[The data Boundary: Start]

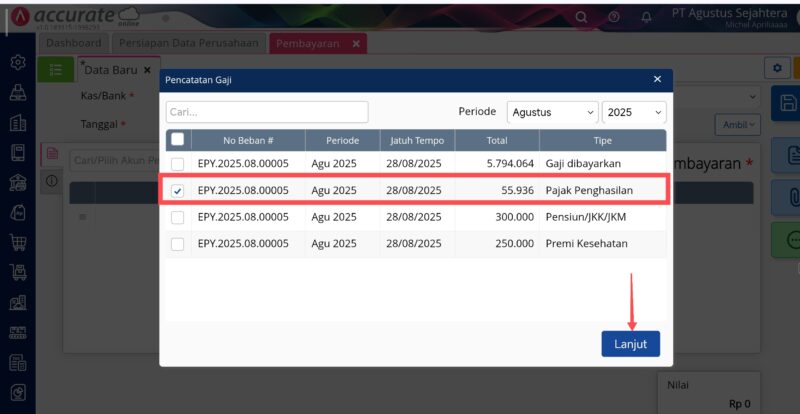Open the help question mark icon
The width and height of the screenshot is (800, 414).
tap(613, 17)
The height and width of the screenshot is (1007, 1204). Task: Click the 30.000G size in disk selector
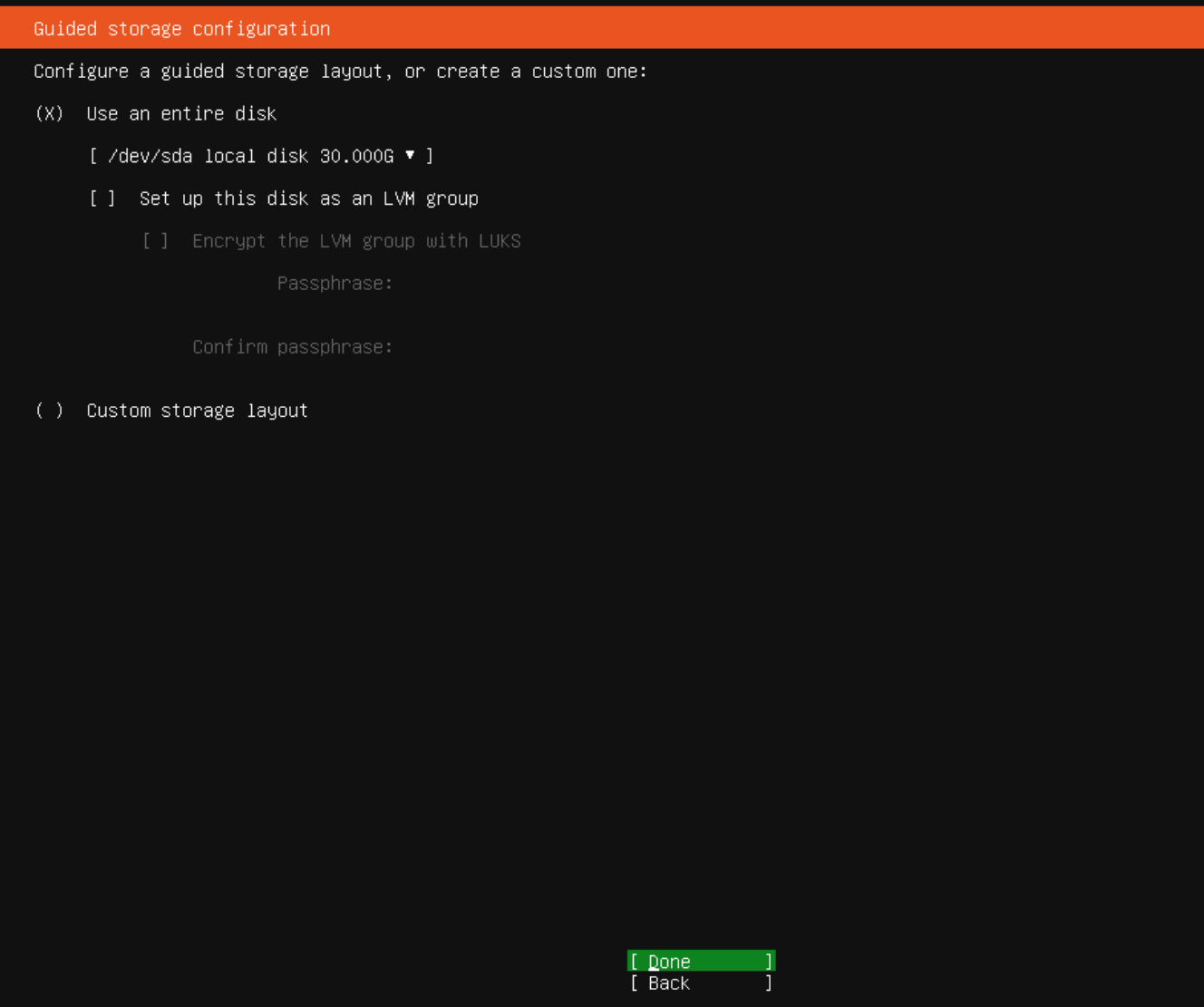click(x=356, y=156)
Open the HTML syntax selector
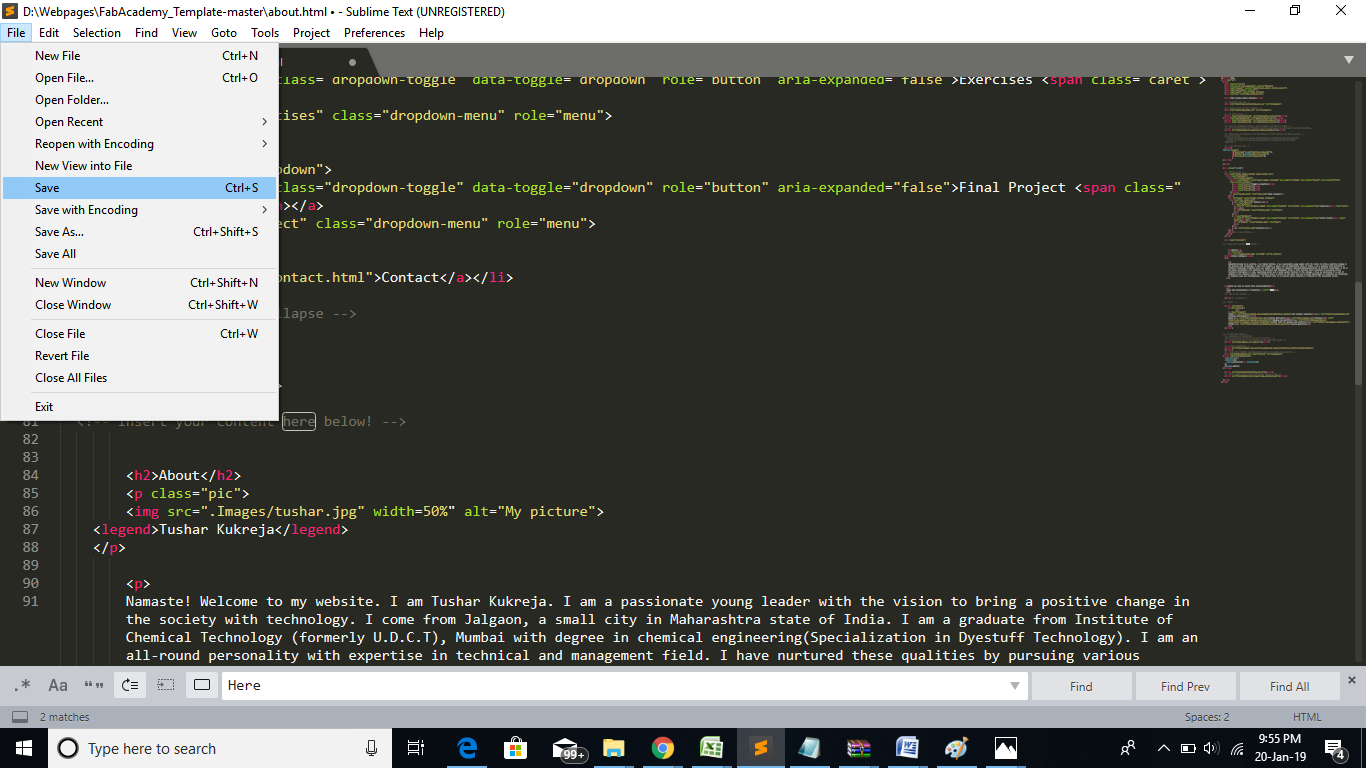This screenshot has height=768, width=1366. (1306, 717)
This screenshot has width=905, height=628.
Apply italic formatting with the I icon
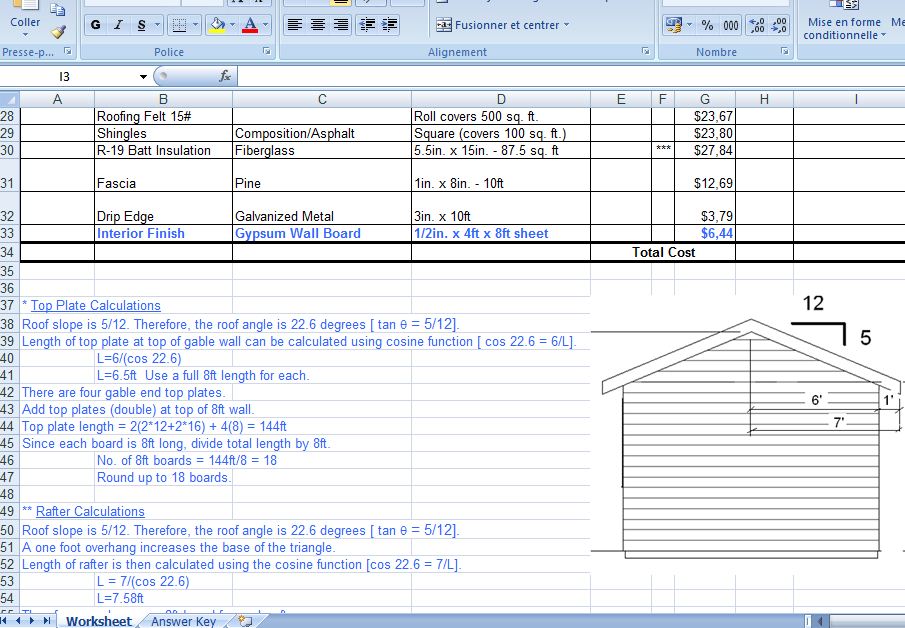click(x=118, y=23)
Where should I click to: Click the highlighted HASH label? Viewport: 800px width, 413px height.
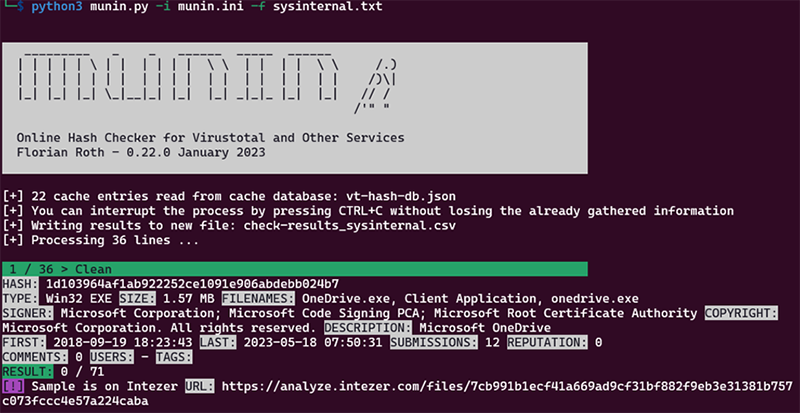pos(22,284)
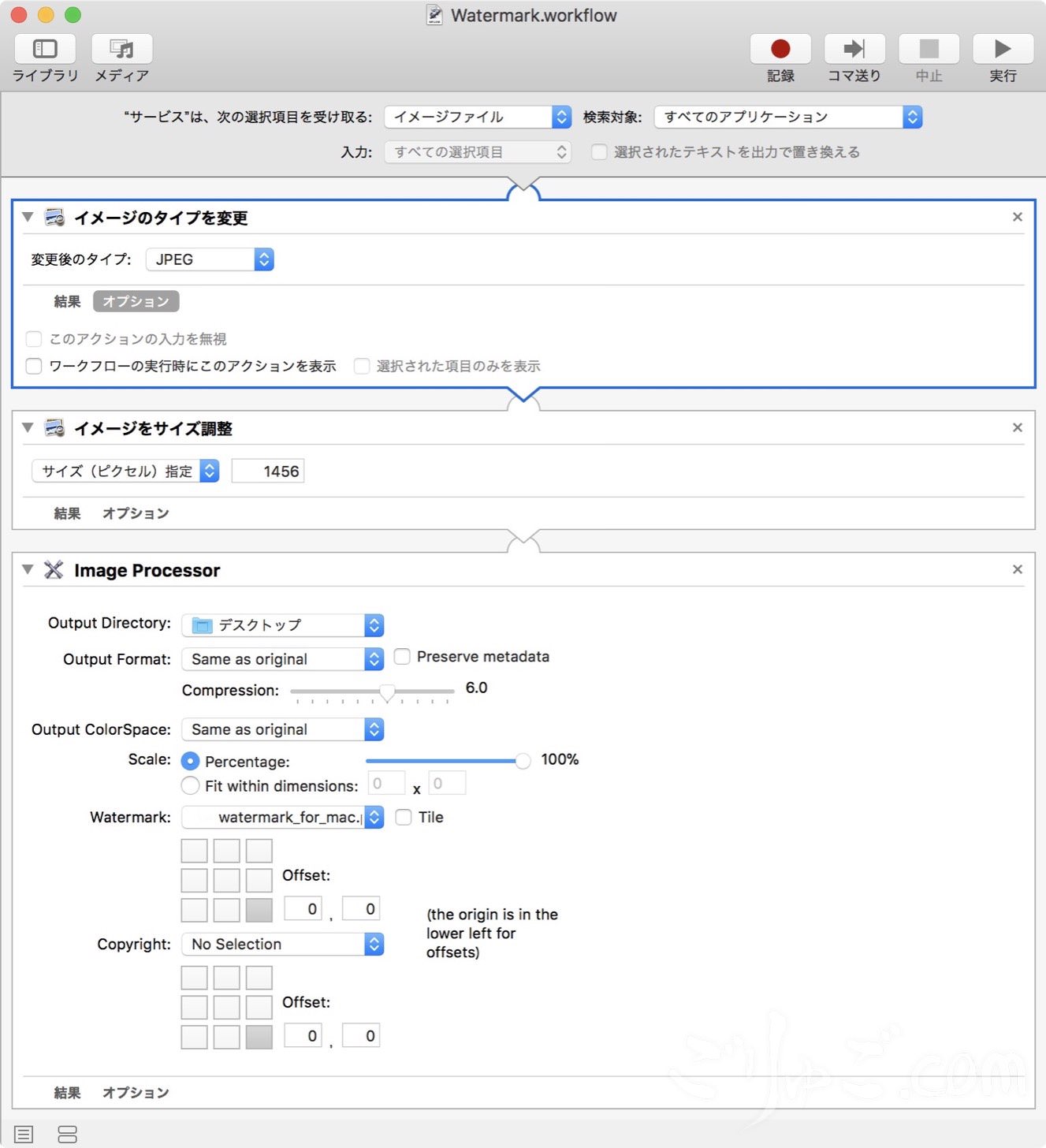Remove the Image Processor action with X
Image resolution: width=1046 pixels, height=1148 pixels.
point(1018,569)
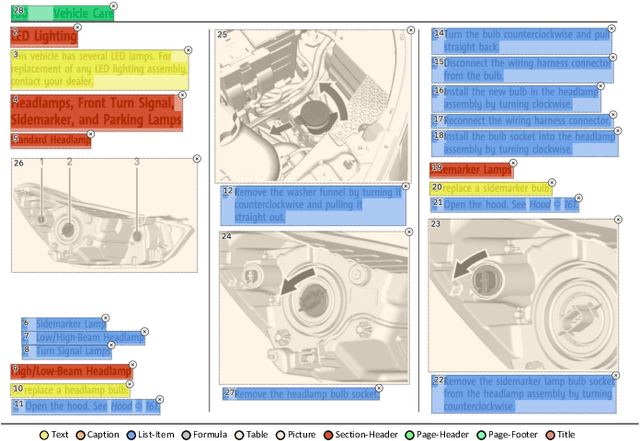
Task: Remove the Vehicle Care page-header box 28
Action: tap(113, 6)

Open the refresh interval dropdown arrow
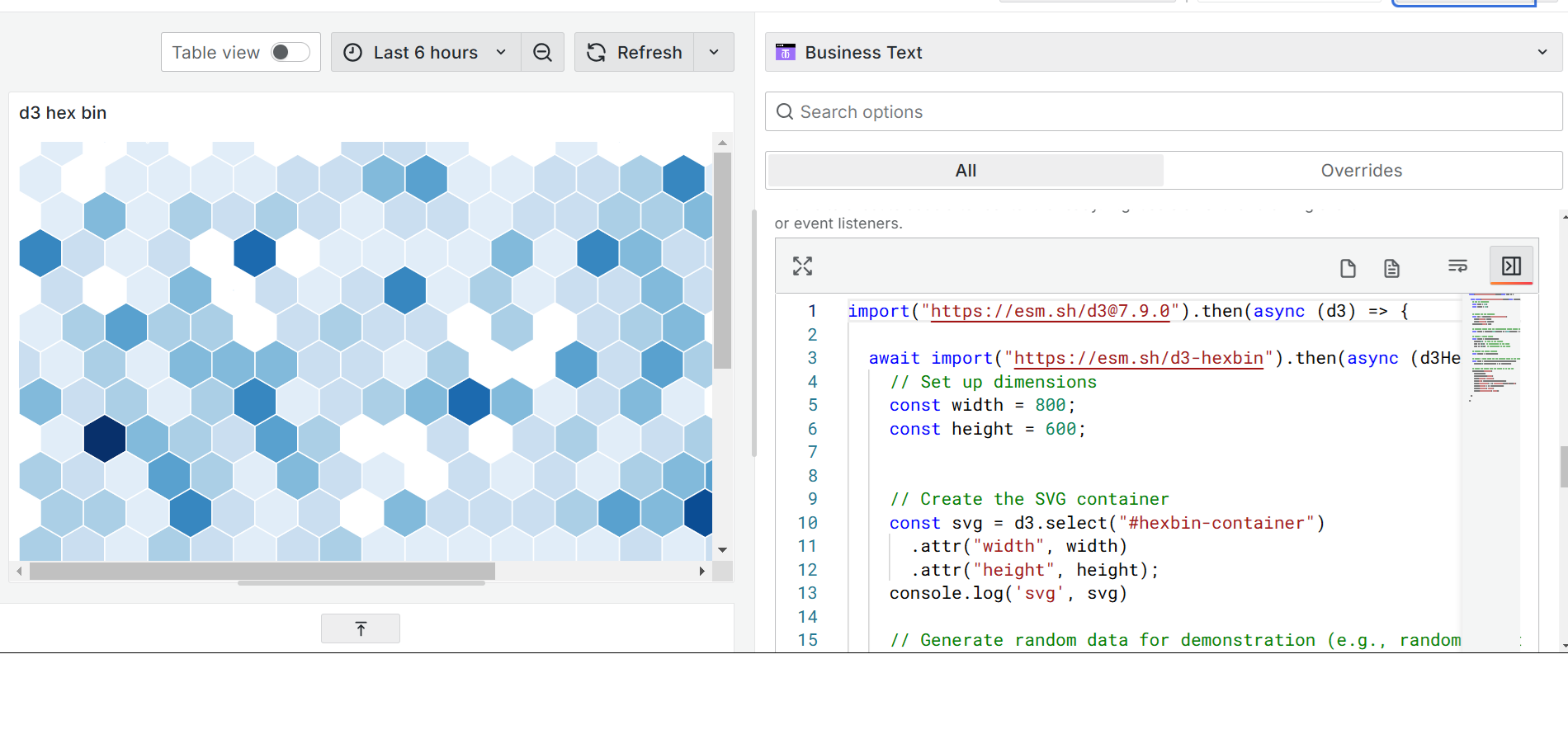[714, 53]
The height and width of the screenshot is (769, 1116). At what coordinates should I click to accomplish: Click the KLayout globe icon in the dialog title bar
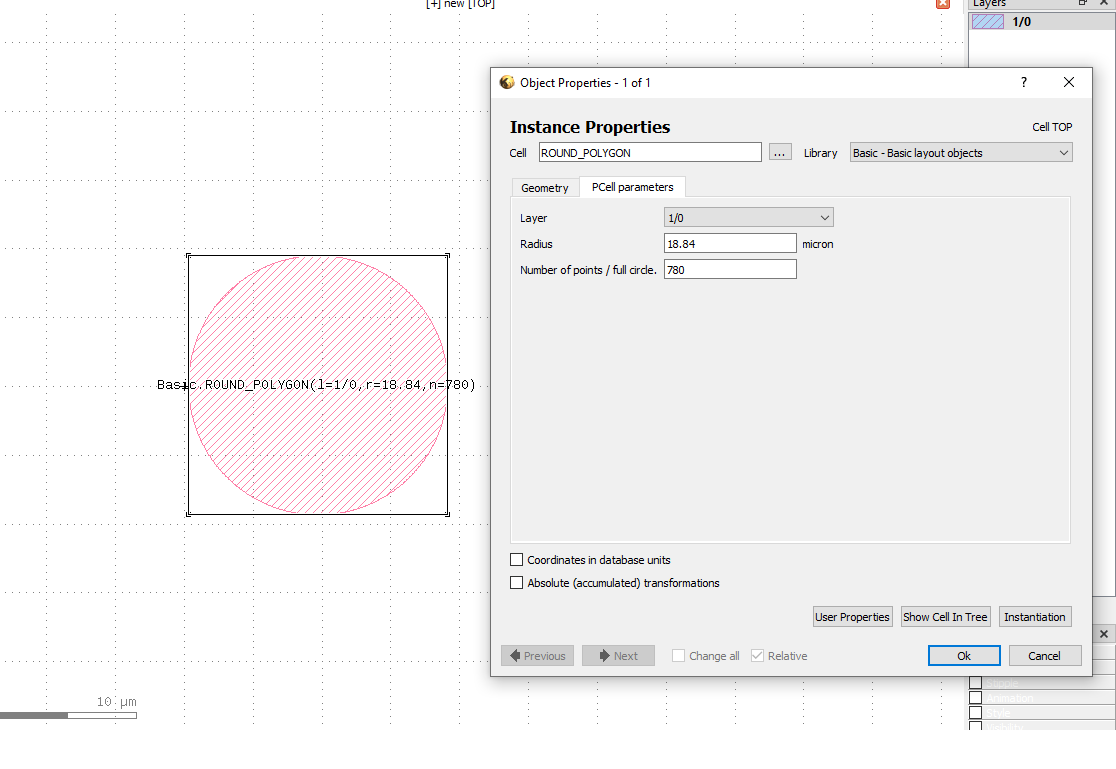pyautogui.click(x=506, y=82)
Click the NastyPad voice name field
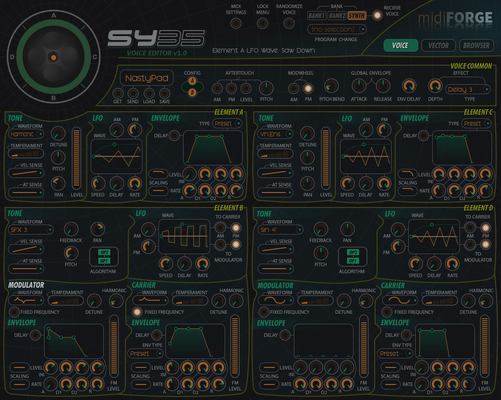 tap(147, 78)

[The data Boundary: End]

◆ Problem to solve
In the answer, the lines from the one containing "Open the HTML syntax selector" to the end of the records above must be written out exactly, both ends included; the pictures must not appear.

◆ Exercise response
Open the HTML syntax selector
This screenshot has height=768, width=1366. (1306, 717)
This screenshot has width=905, height=628.
Apply italic formatting with the I icon
click(x=118, y=23)
Where should I click to: Click the highlighted HASH label? Viewport: 800px width, 413px height.
pos(22,284)
Remove the Image Processor action with X
Image resolution: width=1046 pixels, height=1148 pixels.
point(1018,569)
Task: Remove the Vehicle Care page-header box 28
Action: tap(113, 6)

Open the refresh interval dropdown arrow
[714, 53]
The height and width of the screenshot is (769, 1116). At what coordinates should I click to accomplish: Click the KLayout globe icon in the dialog title bar
pyautogui.click(x=506, y=82)
Click the NastyPad voice name field
 tap(147, 78)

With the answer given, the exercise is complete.